MP: And I think you’re absolutely right. This isn’t just a kind of CMS text or something like that, is it. We’re coming towards an end but I want to I wanted to just ask another question. And it’s it’s sort of related to the two kind of challenges that this book provides, I think one of which is methodological in terms of the idea of longitudinal slow research and so on, but also in terms of its engagement with with time and the inevitability of time and so on.

And that’s really what what are your plans next? I don’t usually ask this in an interview, but it seems kind of appropriate, you know, like, are you carrying on talking to these people? Are you imagining that that this is in itself a kind of snapshot that you might look back at in a decade’s time and, and wonder about its position in their and your lives?

KR: I think that’s a really open question. I mean, it was really interesting, the “final”, and I put it in speech marks, you know, the final, the last interview we had at that kind of at that decade point, because there was a sense of kind of saying goodbye and real, real sadness and, and in some ways, I chickened out of it.

I don’t know if that’s the right phrase, because I was like, oh, I’ll be in touch with a book if you want a copy of the book. Or and they were like, oh, yes let’s catch up next time you’re in, you know, in the area that I’m in so so we didn’t I think neither side of us wanted to say goodbye to this, in part because it was a really quite a unique space that both of us entered into.

You know, how often do you get to kind of go and talk to someone, you know, no holds barred every, every two years about everything and then just go off again with no kind of accountability or responsibility for the actions, they could tell me anything. Right? And then and then and then leave again. So I think what I would say is, I, I don’t think this will be the end of talking to those individuals, whether that’s true or not as the case.

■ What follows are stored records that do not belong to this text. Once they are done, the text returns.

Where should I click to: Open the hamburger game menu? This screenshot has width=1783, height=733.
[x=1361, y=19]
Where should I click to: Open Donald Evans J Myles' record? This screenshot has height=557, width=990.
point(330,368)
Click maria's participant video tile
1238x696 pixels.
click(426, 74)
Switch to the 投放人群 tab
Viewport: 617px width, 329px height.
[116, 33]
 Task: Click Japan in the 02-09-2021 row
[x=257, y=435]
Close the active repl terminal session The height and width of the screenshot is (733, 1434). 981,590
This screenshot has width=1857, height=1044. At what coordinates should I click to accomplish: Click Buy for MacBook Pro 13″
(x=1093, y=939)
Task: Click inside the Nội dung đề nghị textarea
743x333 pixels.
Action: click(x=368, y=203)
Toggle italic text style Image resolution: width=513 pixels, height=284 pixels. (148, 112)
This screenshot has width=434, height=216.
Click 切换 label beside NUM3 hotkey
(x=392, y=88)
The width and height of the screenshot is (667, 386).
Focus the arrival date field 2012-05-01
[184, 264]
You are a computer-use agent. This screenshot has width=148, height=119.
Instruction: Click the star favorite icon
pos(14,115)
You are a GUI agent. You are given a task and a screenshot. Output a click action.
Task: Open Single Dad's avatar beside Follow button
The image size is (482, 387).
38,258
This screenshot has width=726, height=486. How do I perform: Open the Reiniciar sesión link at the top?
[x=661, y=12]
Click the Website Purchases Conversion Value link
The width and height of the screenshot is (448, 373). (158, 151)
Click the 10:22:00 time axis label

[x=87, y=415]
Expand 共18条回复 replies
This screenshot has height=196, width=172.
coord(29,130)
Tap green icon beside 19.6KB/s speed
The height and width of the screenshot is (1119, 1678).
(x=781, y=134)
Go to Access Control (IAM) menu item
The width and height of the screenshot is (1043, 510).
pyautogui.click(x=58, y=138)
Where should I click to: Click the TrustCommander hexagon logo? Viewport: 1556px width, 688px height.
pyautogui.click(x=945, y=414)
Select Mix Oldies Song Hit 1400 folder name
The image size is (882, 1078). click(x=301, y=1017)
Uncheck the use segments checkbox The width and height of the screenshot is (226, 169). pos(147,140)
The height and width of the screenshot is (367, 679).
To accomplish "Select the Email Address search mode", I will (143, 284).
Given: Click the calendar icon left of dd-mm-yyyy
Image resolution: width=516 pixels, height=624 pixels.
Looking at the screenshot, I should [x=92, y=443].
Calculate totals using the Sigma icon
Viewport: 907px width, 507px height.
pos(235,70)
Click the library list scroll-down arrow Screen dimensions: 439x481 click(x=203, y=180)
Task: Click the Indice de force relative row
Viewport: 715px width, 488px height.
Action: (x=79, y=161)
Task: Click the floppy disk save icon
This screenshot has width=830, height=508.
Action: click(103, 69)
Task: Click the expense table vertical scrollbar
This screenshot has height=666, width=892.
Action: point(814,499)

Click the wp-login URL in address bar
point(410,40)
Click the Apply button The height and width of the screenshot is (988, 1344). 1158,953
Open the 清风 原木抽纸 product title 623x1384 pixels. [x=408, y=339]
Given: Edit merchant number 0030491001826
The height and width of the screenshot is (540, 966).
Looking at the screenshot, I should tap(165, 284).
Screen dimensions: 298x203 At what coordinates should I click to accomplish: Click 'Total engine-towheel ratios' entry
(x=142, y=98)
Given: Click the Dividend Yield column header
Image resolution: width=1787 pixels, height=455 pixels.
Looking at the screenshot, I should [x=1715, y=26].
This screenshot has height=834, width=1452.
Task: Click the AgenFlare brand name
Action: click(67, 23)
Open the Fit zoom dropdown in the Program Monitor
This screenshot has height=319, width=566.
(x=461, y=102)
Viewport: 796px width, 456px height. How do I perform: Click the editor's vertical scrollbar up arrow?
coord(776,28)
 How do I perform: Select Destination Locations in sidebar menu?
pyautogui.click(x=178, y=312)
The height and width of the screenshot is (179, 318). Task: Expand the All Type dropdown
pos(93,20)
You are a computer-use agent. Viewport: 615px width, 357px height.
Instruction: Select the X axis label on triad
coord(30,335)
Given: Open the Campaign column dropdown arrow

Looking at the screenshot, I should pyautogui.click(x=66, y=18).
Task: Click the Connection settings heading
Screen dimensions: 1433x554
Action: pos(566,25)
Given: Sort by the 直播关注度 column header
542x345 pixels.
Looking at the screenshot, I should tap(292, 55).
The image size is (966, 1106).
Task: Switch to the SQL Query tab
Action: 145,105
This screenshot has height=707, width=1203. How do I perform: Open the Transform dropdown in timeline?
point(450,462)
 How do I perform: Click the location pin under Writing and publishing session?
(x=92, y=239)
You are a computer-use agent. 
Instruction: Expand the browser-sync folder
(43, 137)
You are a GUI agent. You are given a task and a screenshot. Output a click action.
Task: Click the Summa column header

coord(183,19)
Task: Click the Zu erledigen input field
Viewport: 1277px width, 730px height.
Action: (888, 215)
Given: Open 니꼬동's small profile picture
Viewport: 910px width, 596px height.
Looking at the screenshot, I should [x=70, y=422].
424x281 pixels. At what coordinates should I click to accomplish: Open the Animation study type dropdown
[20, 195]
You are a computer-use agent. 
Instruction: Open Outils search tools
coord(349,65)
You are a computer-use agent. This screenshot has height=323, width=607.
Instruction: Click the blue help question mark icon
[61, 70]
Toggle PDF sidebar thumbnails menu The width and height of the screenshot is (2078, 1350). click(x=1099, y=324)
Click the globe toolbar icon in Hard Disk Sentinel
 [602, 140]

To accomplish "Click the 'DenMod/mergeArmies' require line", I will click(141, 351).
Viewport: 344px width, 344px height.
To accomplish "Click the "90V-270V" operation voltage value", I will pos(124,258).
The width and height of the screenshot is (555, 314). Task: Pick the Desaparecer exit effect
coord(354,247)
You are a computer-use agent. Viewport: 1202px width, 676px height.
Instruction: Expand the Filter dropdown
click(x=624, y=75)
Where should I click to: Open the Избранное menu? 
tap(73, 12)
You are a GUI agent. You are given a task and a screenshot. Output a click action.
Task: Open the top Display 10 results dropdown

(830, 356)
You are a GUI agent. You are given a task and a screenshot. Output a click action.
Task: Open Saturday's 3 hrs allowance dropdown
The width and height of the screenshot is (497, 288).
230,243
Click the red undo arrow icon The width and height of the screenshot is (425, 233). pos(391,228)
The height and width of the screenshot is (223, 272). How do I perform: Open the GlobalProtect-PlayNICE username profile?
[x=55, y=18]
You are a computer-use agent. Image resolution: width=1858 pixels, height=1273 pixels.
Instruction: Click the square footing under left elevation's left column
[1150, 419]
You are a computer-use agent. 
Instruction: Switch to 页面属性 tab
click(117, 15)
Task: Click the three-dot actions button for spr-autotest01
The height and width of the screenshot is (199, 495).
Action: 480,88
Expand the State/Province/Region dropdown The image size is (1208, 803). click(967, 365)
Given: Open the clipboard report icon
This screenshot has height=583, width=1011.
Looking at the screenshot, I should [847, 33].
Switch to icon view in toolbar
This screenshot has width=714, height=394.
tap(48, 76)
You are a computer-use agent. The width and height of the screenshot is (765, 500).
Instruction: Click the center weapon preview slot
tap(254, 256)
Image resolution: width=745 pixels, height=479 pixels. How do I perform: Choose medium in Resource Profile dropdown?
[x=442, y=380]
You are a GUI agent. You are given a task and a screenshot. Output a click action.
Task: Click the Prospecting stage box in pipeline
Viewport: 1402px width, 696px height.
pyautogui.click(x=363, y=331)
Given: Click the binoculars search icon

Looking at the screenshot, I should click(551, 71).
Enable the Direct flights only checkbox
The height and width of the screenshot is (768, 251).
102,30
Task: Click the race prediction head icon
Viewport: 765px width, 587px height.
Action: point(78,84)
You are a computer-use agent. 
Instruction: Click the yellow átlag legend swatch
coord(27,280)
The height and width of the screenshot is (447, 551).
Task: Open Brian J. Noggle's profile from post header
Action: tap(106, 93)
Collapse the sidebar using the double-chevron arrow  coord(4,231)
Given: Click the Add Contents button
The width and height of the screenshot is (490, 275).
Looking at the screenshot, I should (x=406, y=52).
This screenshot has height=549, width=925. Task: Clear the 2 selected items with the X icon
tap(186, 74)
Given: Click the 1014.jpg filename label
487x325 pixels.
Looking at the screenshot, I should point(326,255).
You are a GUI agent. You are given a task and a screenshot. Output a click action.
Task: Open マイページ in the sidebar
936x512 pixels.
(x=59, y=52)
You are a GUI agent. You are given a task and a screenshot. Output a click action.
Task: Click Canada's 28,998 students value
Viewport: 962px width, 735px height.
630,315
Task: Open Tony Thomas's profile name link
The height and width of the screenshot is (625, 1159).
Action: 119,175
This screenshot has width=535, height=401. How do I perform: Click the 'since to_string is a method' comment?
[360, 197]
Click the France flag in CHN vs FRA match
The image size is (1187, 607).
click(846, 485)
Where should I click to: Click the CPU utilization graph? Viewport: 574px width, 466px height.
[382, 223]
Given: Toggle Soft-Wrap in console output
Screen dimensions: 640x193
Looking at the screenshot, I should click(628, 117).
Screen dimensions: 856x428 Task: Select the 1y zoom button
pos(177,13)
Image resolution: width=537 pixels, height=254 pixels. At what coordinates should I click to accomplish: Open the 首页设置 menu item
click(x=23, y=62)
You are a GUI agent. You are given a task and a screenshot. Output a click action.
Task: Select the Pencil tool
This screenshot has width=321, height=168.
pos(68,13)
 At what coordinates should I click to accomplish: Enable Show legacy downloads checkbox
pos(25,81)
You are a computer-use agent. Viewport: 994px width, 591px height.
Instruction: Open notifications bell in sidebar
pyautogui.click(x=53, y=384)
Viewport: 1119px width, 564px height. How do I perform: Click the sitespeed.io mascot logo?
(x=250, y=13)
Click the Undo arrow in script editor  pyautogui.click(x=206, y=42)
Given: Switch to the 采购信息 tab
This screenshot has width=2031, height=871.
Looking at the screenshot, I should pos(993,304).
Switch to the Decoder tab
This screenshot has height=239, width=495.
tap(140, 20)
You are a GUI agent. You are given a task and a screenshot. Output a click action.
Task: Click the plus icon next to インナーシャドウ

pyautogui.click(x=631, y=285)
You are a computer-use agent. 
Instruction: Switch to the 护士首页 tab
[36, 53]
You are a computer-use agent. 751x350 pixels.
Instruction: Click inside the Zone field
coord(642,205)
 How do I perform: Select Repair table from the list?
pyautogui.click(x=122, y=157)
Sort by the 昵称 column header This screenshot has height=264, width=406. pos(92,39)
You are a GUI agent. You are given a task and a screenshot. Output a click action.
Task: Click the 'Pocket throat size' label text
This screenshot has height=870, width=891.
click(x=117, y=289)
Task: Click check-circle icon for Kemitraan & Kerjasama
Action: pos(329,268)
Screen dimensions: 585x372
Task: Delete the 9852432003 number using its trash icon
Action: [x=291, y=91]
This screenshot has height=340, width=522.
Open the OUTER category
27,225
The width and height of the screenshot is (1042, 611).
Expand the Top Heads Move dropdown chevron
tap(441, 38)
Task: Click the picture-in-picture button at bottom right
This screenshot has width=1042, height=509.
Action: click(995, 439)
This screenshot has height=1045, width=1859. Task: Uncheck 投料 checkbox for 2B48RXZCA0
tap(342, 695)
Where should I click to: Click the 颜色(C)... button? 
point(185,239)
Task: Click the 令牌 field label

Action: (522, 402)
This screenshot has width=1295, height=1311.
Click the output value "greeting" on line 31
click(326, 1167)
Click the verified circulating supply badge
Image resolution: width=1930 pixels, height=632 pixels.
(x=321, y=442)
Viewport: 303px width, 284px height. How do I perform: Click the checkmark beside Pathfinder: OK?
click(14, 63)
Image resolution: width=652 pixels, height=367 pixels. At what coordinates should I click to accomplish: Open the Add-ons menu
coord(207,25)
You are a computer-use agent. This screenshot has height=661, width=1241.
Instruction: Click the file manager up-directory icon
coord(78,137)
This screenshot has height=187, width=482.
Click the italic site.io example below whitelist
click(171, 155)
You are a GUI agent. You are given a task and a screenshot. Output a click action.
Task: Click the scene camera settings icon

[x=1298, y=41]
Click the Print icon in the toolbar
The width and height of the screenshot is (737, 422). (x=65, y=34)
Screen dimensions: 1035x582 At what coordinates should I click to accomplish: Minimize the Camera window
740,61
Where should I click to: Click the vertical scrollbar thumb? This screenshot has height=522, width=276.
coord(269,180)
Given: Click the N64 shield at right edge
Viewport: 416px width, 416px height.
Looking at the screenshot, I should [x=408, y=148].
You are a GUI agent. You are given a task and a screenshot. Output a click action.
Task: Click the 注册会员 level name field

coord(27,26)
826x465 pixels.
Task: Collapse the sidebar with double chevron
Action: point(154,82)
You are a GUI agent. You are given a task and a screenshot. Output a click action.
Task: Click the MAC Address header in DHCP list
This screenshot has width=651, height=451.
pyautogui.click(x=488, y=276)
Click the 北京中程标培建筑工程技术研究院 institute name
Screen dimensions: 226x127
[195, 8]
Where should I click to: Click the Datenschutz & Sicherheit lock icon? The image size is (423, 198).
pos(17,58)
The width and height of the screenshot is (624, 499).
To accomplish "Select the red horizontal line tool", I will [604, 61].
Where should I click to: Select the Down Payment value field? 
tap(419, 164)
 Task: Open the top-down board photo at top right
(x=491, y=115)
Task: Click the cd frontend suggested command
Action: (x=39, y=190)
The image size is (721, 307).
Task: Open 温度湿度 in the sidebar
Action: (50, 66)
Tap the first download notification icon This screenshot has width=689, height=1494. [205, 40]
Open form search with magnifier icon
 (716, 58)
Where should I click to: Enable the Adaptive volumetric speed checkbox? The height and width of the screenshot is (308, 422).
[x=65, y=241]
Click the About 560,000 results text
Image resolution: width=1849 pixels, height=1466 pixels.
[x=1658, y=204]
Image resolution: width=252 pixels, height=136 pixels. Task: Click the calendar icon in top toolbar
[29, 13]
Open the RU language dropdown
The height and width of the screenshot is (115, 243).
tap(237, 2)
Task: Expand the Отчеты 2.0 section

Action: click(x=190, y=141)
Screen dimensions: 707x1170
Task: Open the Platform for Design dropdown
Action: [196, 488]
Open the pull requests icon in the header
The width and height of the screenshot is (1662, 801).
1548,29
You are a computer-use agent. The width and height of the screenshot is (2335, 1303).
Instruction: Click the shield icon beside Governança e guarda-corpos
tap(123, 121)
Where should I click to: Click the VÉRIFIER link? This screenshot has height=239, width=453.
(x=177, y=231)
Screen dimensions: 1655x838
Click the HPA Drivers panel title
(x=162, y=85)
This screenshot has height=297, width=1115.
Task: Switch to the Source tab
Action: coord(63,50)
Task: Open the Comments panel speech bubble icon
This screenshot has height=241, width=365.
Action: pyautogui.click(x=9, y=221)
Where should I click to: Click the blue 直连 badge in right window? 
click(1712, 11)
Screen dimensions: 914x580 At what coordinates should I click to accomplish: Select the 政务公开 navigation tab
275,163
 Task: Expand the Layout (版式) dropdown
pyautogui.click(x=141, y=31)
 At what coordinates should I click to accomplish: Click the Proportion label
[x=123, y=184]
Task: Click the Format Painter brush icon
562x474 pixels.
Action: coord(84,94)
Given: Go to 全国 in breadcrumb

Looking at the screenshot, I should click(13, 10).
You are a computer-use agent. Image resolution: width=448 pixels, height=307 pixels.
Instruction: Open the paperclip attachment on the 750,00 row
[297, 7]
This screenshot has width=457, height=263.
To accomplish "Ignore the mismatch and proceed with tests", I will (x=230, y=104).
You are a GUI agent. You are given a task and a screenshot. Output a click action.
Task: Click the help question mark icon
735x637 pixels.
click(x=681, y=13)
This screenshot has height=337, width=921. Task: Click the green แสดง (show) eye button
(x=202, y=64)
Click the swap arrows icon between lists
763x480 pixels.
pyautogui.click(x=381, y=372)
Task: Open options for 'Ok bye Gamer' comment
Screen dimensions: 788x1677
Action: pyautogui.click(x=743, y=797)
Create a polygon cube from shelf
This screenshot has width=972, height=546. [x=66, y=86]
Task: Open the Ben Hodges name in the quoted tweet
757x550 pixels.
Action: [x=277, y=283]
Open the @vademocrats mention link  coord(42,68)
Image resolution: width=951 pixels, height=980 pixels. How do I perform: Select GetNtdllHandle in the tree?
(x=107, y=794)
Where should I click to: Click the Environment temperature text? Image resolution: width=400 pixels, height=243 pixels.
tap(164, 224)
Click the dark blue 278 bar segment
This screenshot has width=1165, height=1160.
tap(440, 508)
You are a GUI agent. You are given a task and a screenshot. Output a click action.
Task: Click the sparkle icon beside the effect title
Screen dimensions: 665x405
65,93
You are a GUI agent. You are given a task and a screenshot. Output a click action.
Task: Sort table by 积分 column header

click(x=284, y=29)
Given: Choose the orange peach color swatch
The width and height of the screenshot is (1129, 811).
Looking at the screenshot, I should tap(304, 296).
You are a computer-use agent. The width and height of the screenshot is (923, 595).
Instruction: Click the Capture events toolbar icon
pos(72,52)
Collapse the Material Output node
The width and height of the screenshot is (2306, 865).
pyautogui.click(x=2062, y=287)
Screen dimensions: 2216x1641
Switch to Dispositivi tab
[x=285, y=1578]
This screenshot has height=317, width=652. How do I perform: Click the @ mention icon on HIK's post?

But I can’t consciously think about, I can’t bear the thought that I don’t ever see them again because their stories are just so rich. And, you know, there wasn’t a, that’s the thing about ageing. There’s never there’s never, ever the end. Even when when you die, there’s never the end of a person is there. And that’s what makes ageing just so, so fascinating, fascinating to me.

So yes, I think I’ll probably continue annoying these individuals and and I’ll be I’ll hopefully be a welcome annoyance to them.

MP: They’ll still stay on your Christmas card list. Thanks ever so much, Kat. That was a really fascinating conversation. So my name is Martin Parker, University of Bristol Business School, and I’ve been talking to Professor Kathleen Riach, who’s written a lovely book for Bristol University Press called ‘Working Through Ageing: Experiencing Growing Up and Older at Work’ and I can heartily recommend it.

Kat, thanks for spending time with me.

KR: Thank you so much. That was fantastic.